__What you are asked to do__
Write out the records below exactly as they appear, from the line containing "Open the StreamCraft Чат community icon" up to and including the line containing "pos(200,554)", and nothing else.

__Records for the task__

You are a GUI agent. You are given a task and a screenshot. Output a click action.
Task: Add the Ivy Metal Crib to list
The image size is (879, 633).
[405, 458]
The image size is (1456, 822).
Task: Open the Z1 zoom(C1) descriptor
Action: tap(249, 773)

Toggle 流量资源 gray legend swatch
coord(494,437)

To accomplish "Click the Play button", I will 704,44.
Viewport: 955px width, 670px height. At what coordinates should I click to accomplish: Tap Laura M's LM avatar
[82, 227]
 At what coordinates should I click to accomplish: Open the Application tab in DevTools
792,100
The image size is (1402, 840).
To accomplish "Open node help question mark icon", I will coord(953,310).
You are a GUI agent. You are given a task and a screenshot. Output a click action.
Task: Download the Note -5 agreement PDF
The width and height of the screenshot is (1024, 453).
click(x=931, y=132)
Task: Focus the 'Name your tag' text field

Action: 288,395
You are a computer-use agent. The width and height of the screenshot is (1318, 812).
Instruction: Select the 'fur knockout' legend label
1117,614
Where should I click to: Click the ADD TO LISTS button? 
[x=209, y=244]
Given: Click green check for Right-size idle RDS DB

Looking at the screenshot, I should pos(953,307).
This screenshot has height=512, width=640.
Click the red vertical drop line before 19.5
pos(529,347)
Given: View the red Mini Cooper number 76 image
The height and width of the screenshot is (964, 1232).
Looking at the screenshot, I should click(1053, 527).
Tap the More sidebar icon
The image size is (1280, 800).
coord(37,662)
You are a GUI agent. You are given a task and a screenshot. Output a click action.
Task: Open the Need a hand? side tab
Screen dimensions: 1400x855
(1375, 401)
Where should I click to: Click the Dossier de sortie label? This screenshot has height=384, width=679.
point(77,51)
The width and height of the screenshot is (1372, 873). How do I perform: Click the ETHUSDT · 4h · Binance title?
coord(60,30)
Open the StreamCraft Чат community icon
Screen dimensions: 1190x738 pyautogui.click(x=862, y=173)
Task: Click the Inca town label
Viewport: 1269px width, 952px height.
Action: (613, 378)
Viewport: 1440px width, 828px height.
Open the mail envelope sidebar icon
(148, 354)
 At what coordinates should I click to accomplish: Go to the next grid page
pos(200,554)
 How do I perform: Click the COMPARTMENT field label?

__Answer to the problem__
Open the StreamCraft Чат community icon
Screen dimensions: 1190x738 pyautogui.click(x=862, y=173)
Task: Click the Inca town label
Viewport: 1269px width, 952px height.
Action: (613, 378)
Viewport: 1440px width, 828px height.
Open the mail envelope sidebar icon
(148, 354)
 At what coordinates should I click to accomplish: Go to the next grid page
pos(200,554)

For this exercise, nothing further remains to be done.